Uphold persons’ rights to life, liberty, security even if they are suspected criminals  – SC

Published August 9, 2022, 11:35 AM

by Rey Panaligan 

Supreme Court (SC)

The guaranteed rights to life, liberty and security cannot be disregarded or trampled upon by law enforcers even if a person is arrested for an alleged criminal offense, the Supreme Court (SC) declared.

Thus, the SC said, persons whose rights to life, liberty and security are threatened by law enforcers, their proper remedy before the courts is to file a petition for a Writ of Amparo.

Writ of Amparo (a Spanish word that means protection) “is a special writ to protect or enforce a constitutional right other than physical liberty.” The rules on the Writ of Amparo were approved by the SC in September 2007.

In a decision written by Associate Justice Jhosep Y. Lopez, the SC upheld the issuance of a Writ of Amparo in favor of widow Christina Gonzales whose husband was killed in the alleged illegal drugs operation conducted by the Antipolo City police.

A copy of the decision has not been made public by the SC. However, the SC’s public information office (PIO) issued a summary of the decision.

The PIO said the decision denied the petition for review filed by the Antipolo City law enforcement officers who challenged the Nov. 26, 2018 ruling of the Court of Appeals (CA) which issued the Writ of Amparo with a permanent protection order (PPO) in favor of Christina.

The CA decision recommended the filing of civil, criminal, and administrative charges against the police officers as it issued a PPO that barred the law enforcers from entering within a radius of one kilometer from Christina’s residences and work addresses.

The PIO said that in denying the petition, the SC “explicitly recognized the death of Christina’s husband, Joselito Gonzales, as an extralegal killing, and upheld the finding of the CA that Christina had reason to fear her life would be met with the same fate as that of her slain husband.”

It said the couple had been previously arrested for using and selling illegal drugs, “but were eventually released after paying the amount of ₱50,000 demanded by the police.”

It also said the SC acknowledged the various threats to Christina’s life, liberty, and security, including the allegations that prior to the issuance of the Writ of Amparo in 2017, “Christina and Joselito were both solicited by law enforcement agents to sell illegal drugs and were threatened on several occasions that they would be entrapped or killed.”

“The Court also gave credence to the claim that following Joselito’s death, there were several unknown and suspicious-looking individuals who attended his funeral asking for Christina’s whereabouts,” the PIO also said in its summary.

Christina filed on Feb. 17, 2017 a petition before the SC for a Writ of Amparo with a plea for a temporary protection order. On Jan. 21, 2017, the SC granted the plea for protection and ordered the CA to conduct a hearing.

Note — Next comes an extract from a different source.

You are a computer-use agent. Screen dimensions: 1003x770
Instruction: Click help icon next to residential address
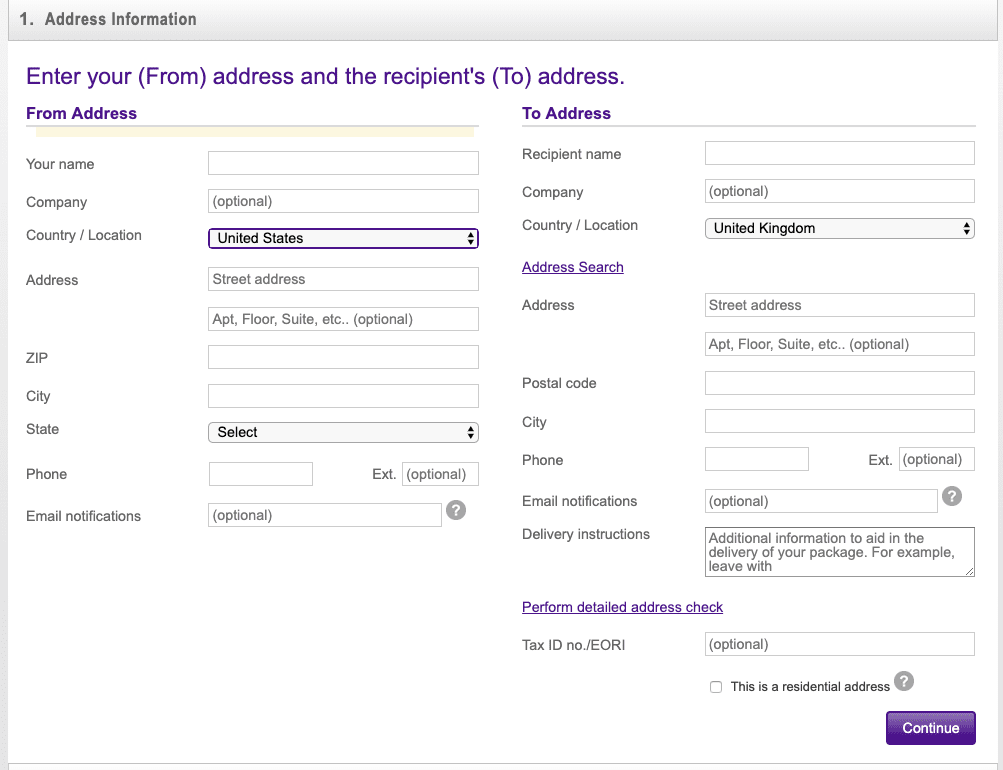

On Nov. 26, 2018, the CA issued a PPO prompting the Antipolo City police officers to challenge the ruling before the SC.

The PIO said that “after examining the totality of evidence, the SC found that threats to the life of Christina were indeed present, and that the CA’s issuance of the Writ of Amparo was proper.”

It said the SC “also noted major lapses in the conduct of the police operation that resulted in Joselito’s death, raising doubts as to whether a legitimate buy-bust operation really took place.”

It also said “the SC noted how the law enforcement agents failed to follow several directives to reopen the investigation of Joselito’s case.”

“The High Tribunal further stressed that no documentation was provided to show that the usual procedure under Section 21 of R.A. No. 9165, or the Comprehensive Dangerous Drugs Act of 2002, was observed when the illegal drugs were seized,” the PIO said.

“’The fact that respondent (Christina) and Joselito were previously arrested for selling illegal drugs is beside the point. As stated earlier, even if the respondent committed a crime, the petitioners, as law enforcement agents, are not at liberty to disregard the respondent’s constitutionally guaranteed rights to life, liberty, and security,’” the PIO said quoting from the decision.

It said it will upload the full text of the decision in its website – sc.judiciary.gov.ph – once available.